-- Opening Marker --

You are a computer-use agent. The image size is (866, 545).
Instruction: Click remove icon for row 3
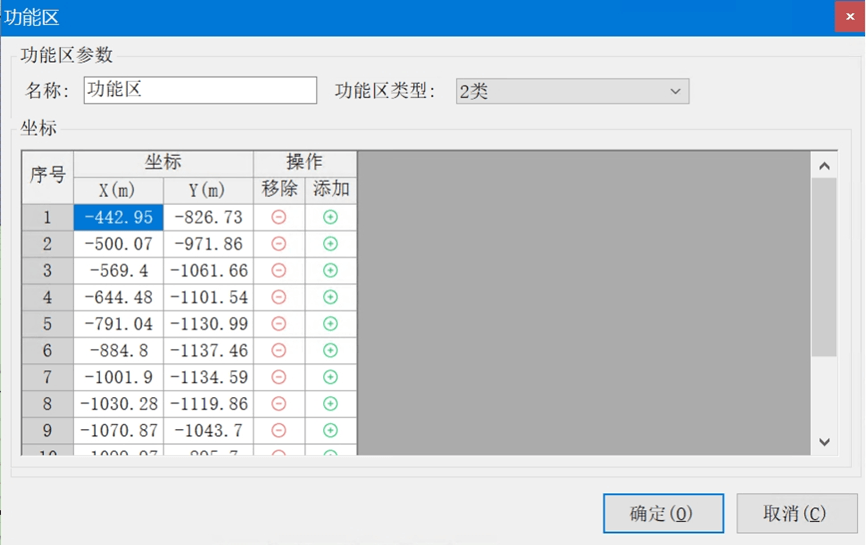click(279, 270)
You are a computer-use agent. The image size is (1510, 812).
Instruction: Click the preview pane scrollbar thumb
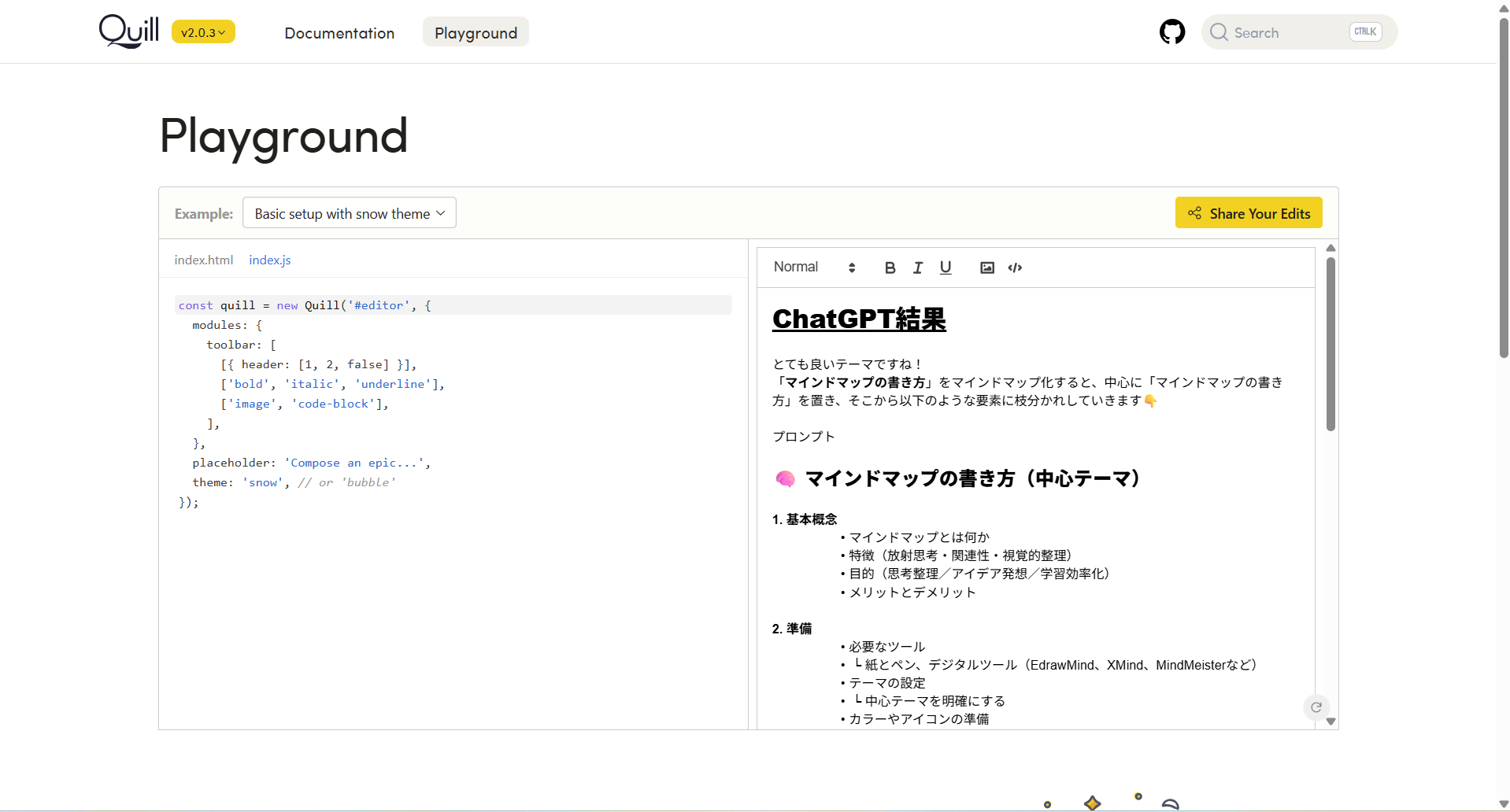[1331, 344]
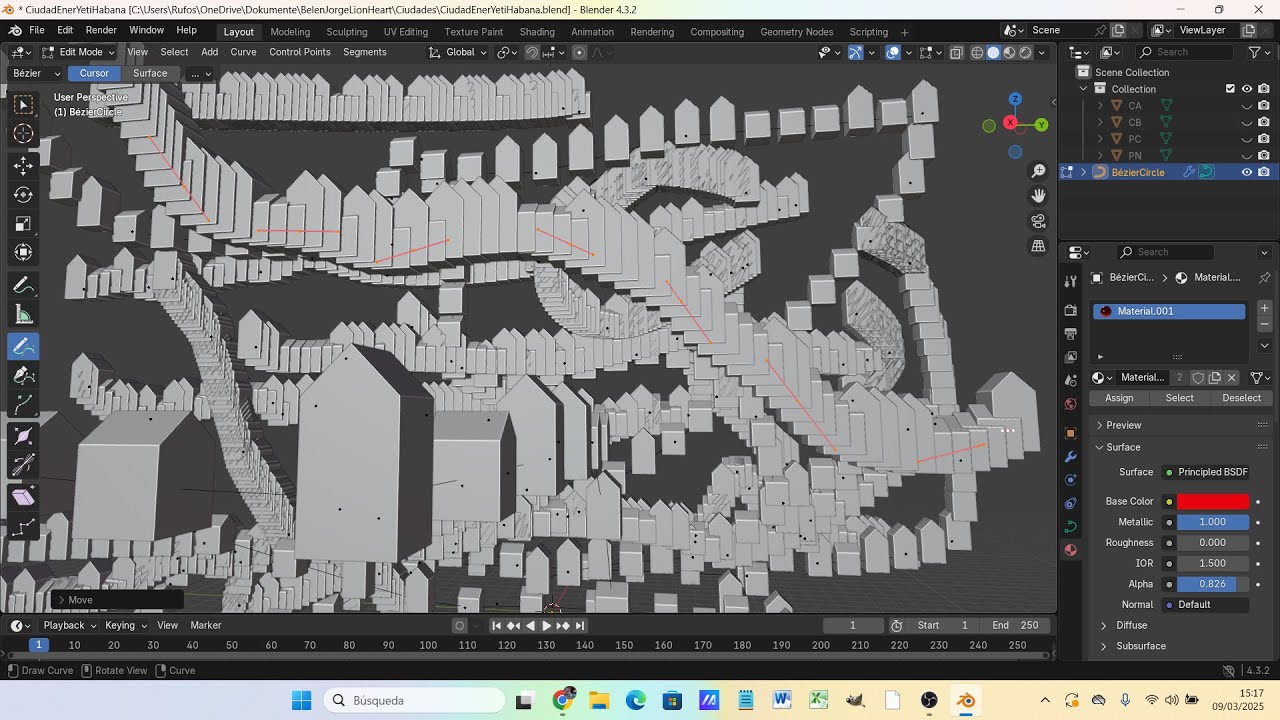Click the animation play button

[546, 625]
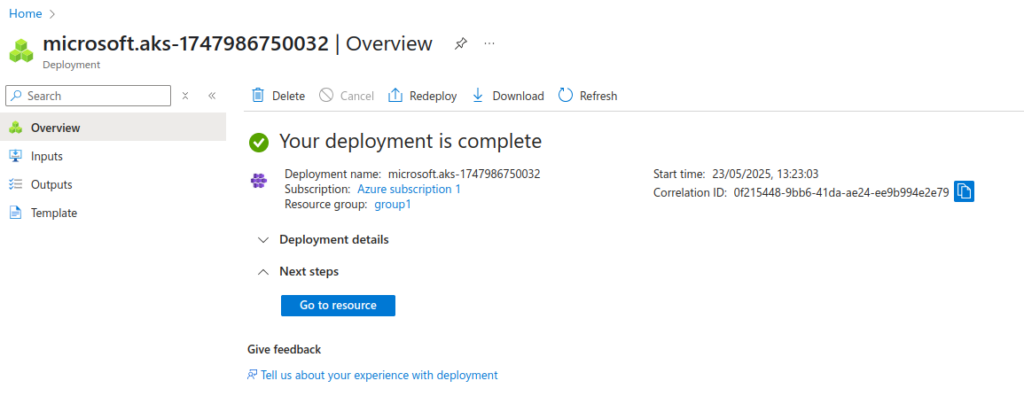Click the feedback icon beside experience link
The image size is (1024, 404).
(x=252, y=375)
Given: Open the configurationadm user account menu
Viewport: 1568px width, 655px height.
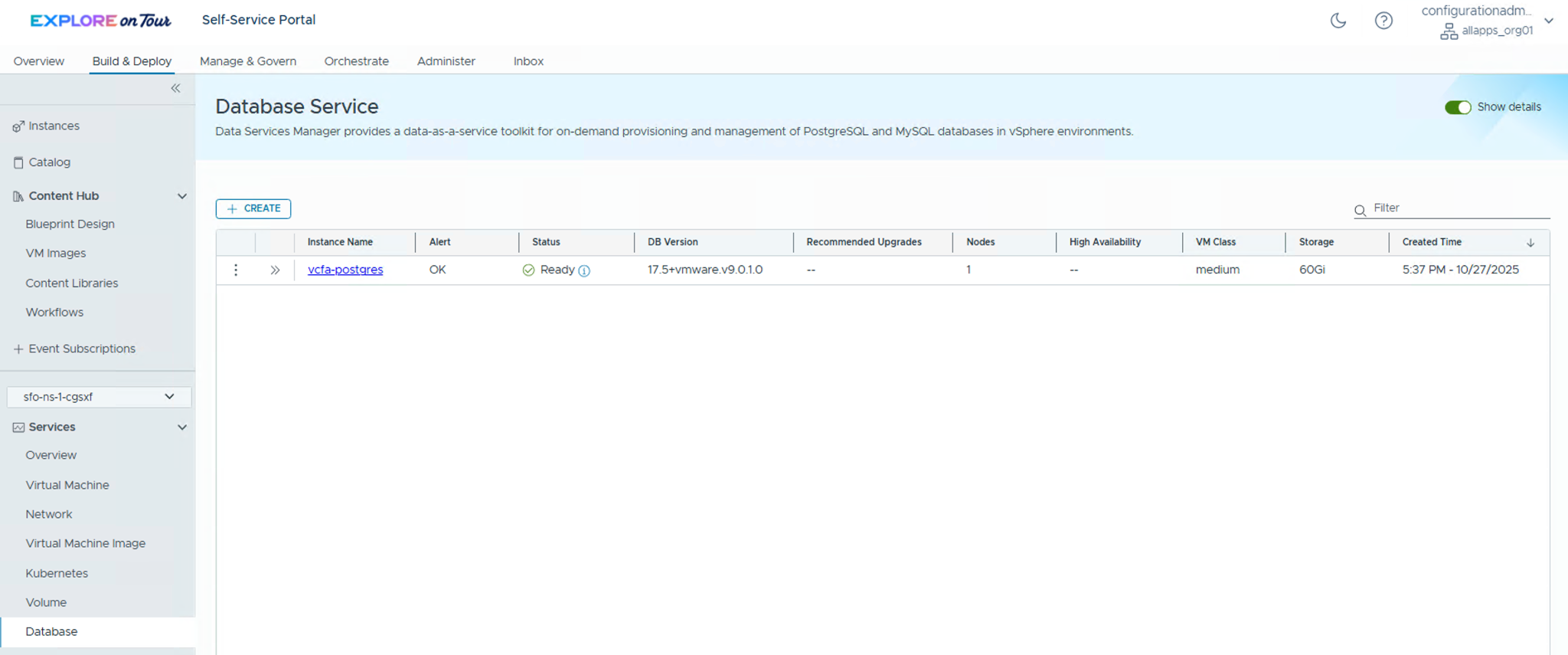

-- Closing Marker --

WORK INSTRUCTION:
The string "agent" may appear in the lines of the records above. State how many lines contain it, with no other words.

OUTPUT:
2